--- RECORDS FOR THE TASK Enclosed Below ---
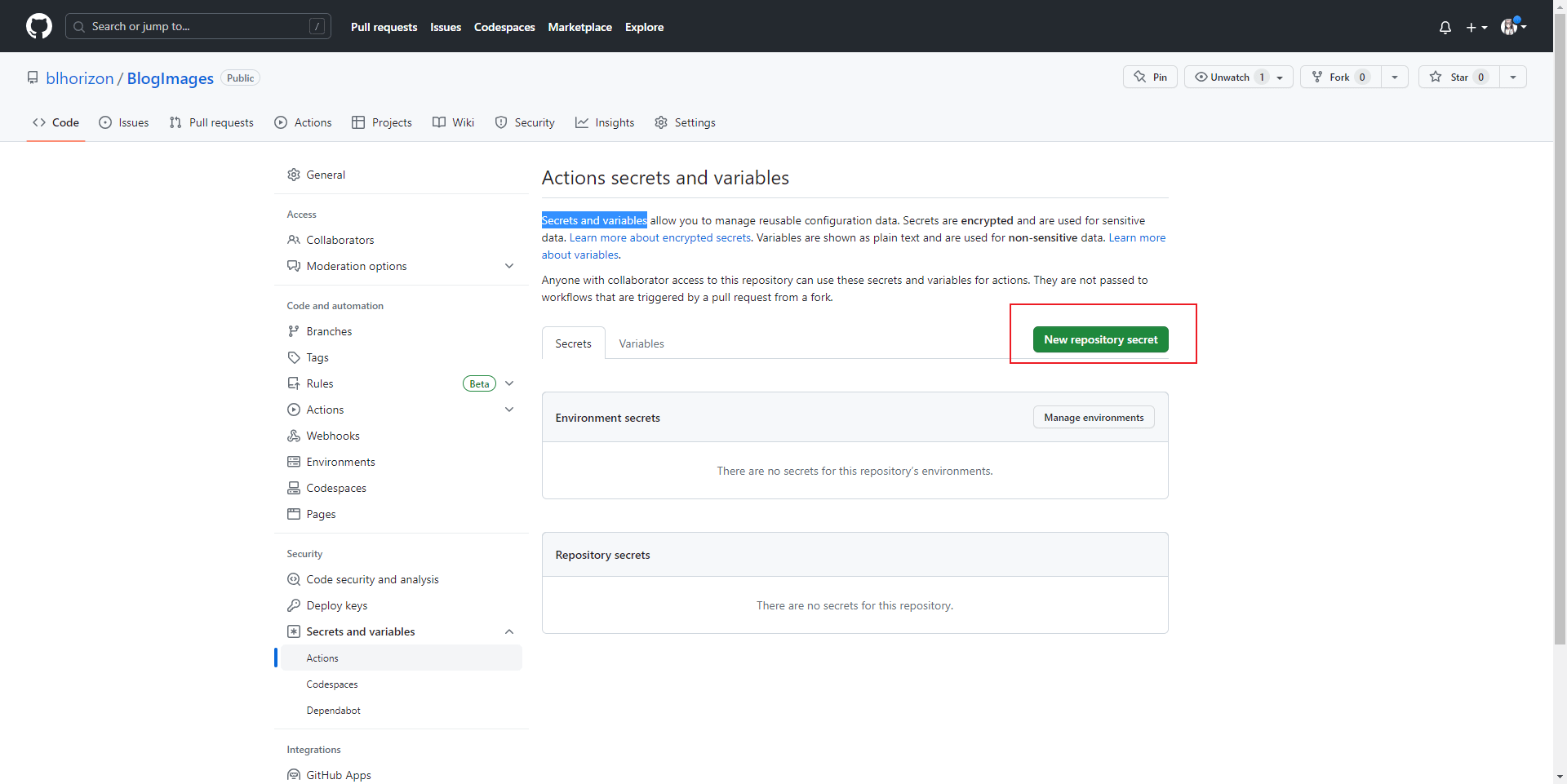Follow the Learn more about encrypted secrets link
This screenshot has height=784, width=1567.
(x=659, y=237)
--- End of Enclosed RECORDS FOR THE TASK ---
--- RECORDS FOR THE TASK Enclosed Below ---
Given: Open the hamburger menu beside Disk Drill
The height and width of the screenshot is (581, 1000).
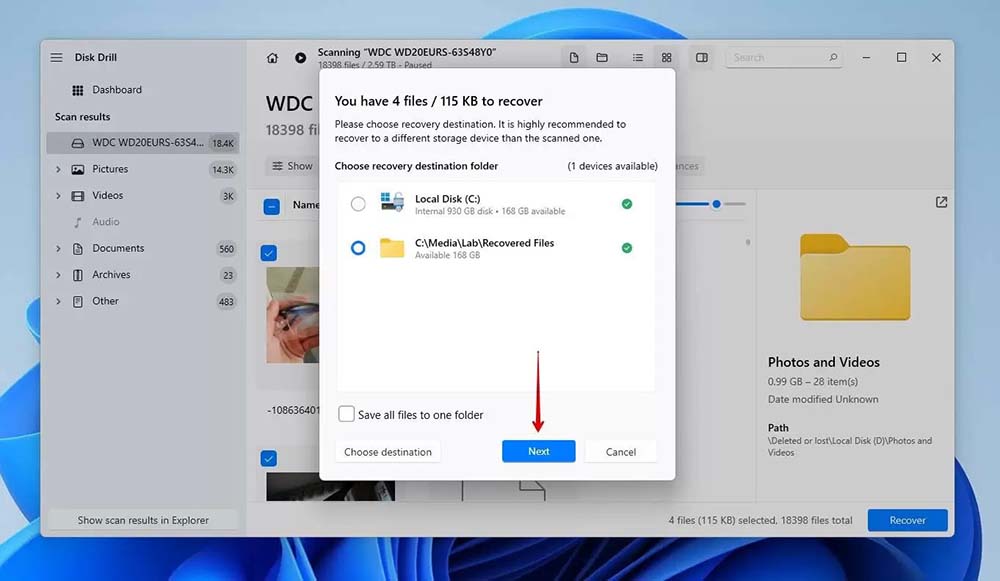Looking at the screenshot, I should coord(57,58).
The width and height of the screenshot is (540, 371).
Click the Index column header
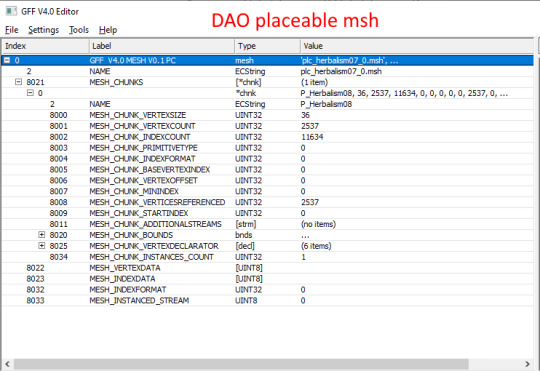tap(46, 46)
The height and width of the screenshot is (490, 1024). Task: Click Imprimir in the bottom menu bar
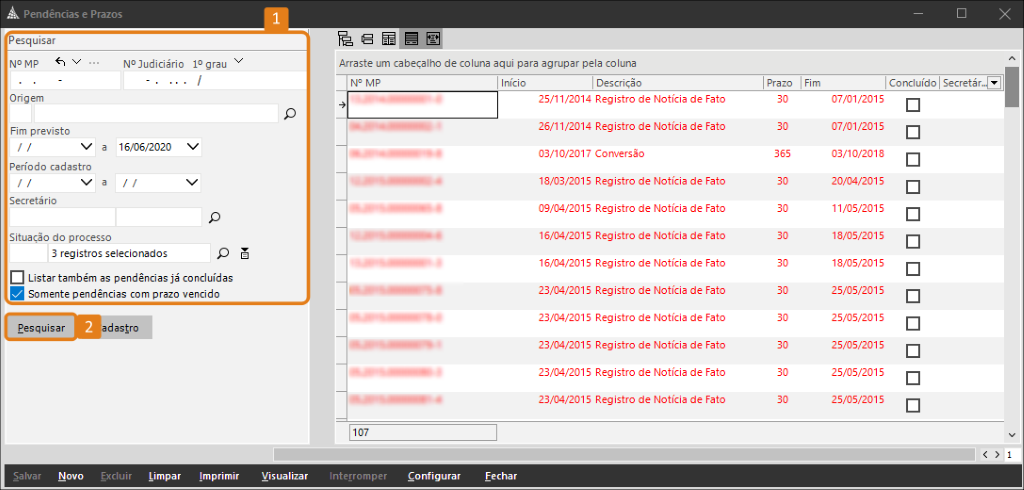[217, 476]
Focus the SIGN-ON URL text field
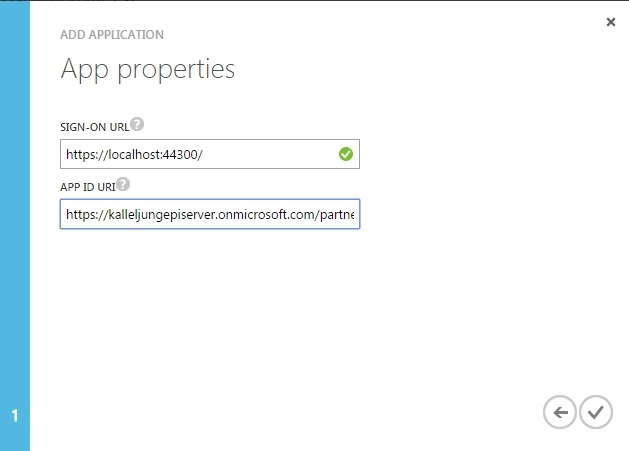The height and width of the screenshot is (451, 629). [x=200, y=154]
--- End of Enclosed RECORDS FOR THE TASK ---
--- RECORDS FOR THE TASK Enclosed Below ---
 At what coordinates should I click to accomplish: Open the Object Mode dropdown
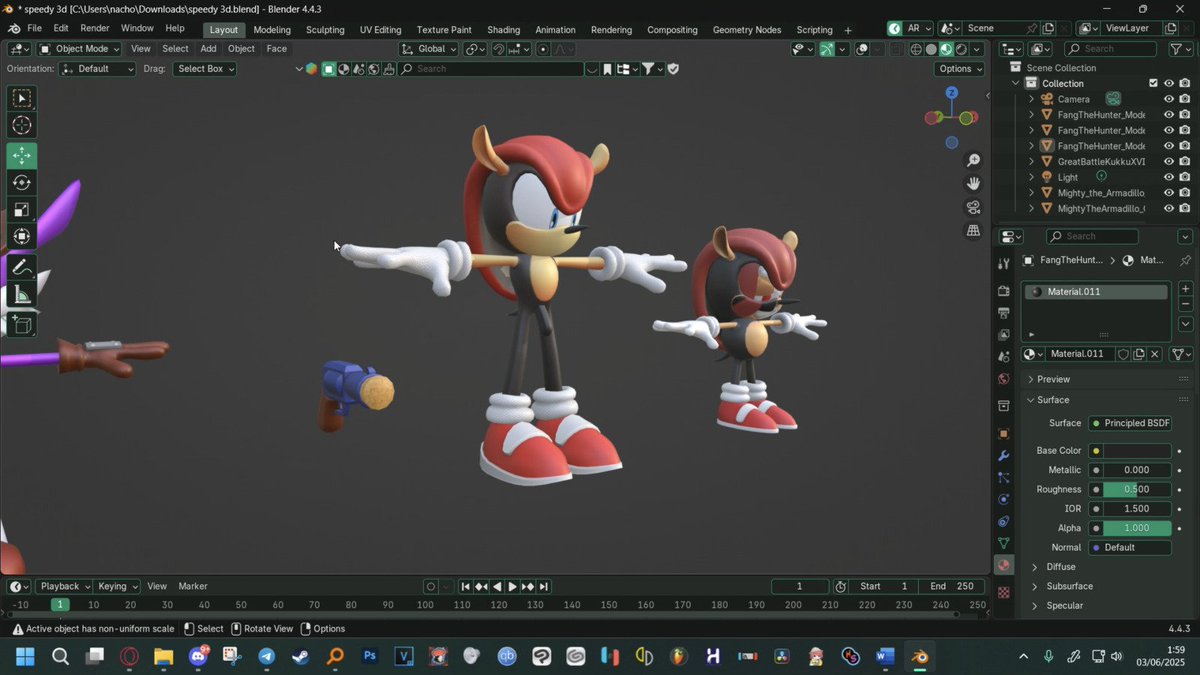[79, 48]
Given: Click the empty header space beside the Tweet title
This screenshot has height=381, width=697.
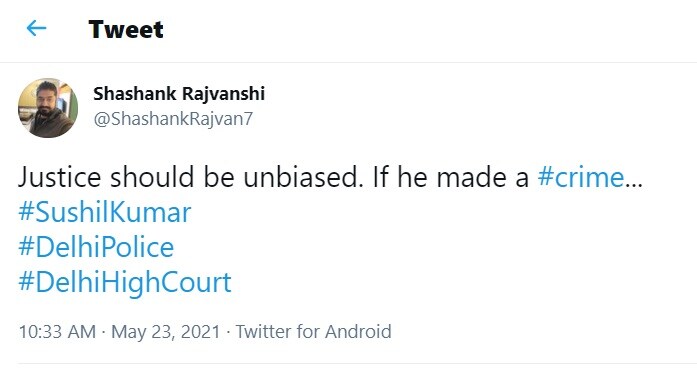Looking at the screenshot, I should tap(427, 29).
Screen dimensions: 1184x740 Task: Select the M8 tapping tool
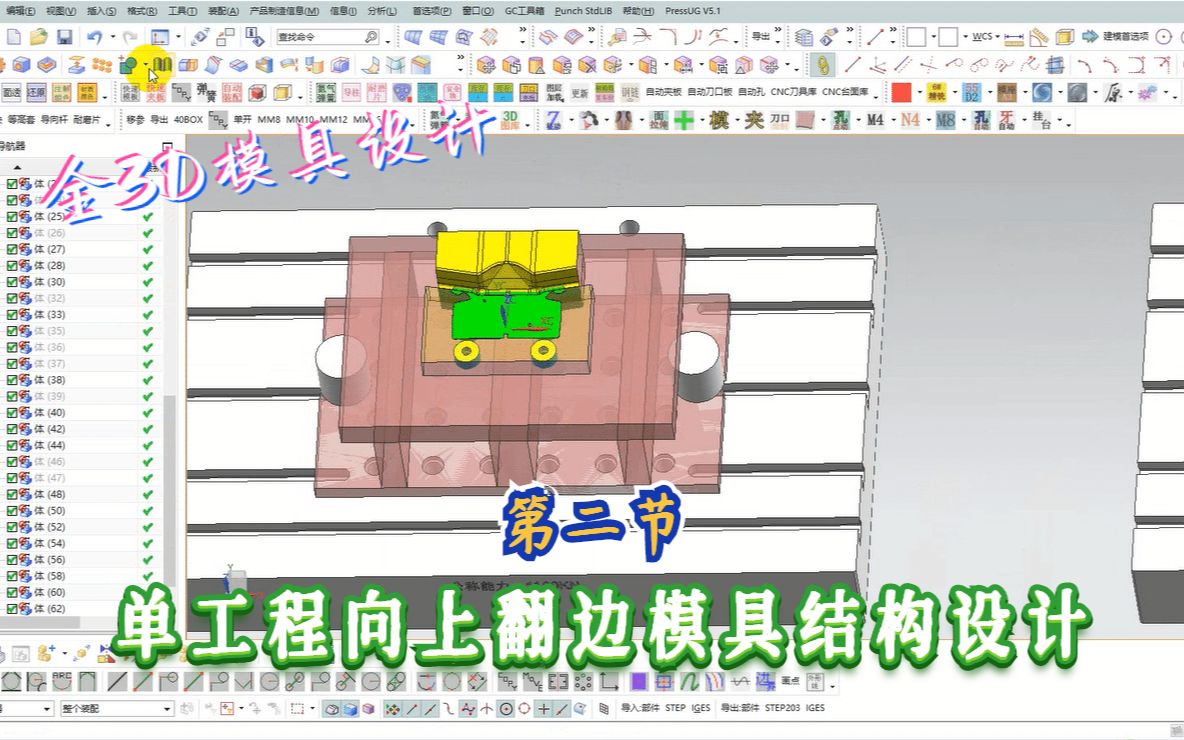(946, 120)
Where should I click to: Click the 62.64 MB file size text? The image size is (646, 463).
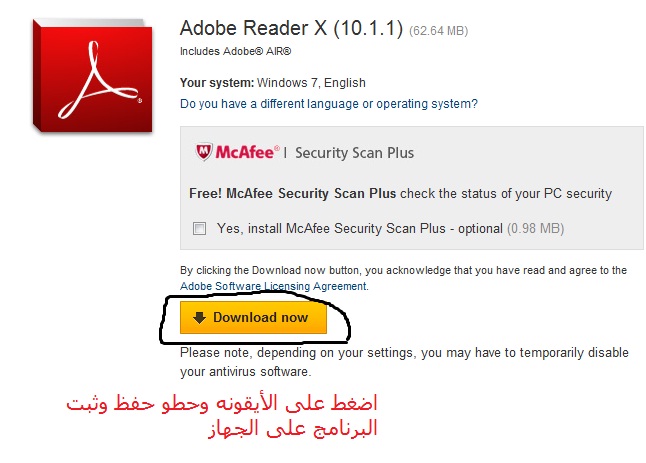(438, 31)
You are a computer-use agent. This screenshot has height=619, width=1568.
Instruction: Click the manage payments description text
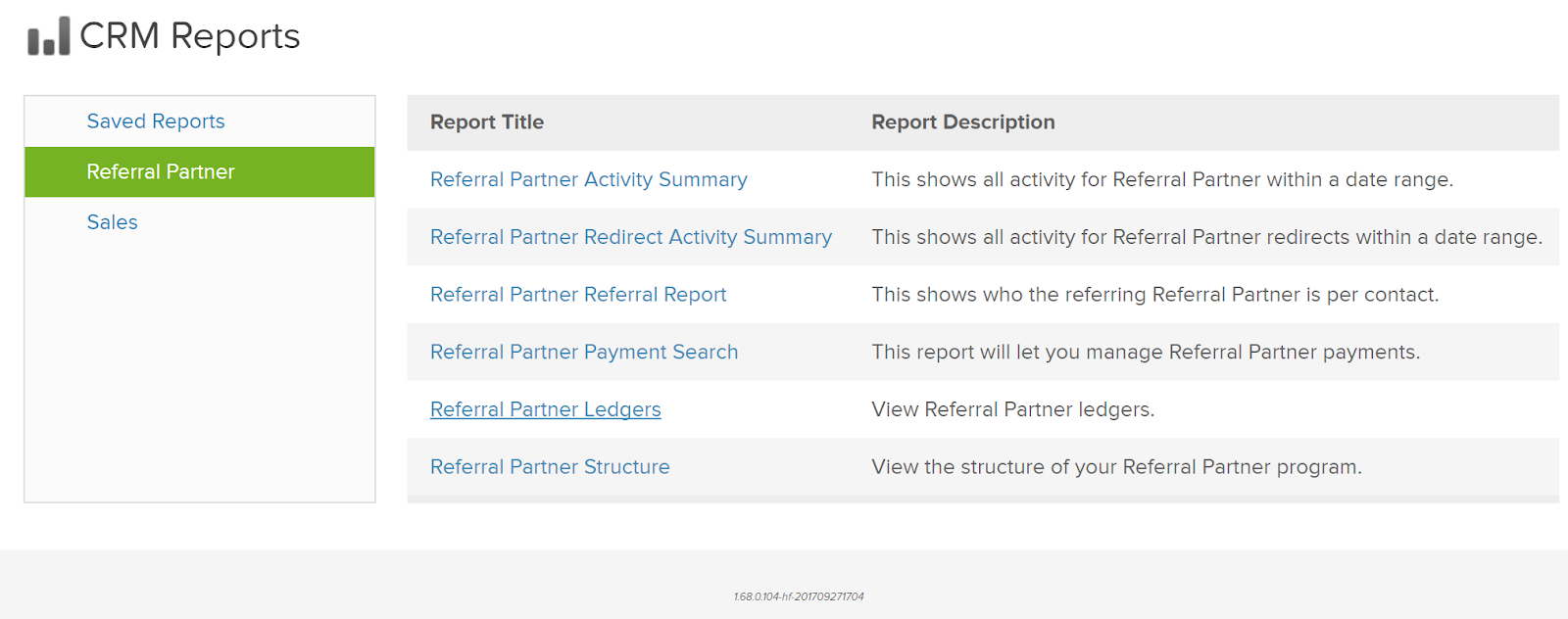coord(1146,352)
--- End of Enclosed RECORDS FOR THE TASK ---
=== WHAT YOU HAVE TO DO ===
Scan the data above, please, and give the number of lines where the word "Given" occurs, with no further text.

=== RESULT OF THE TASK ===
2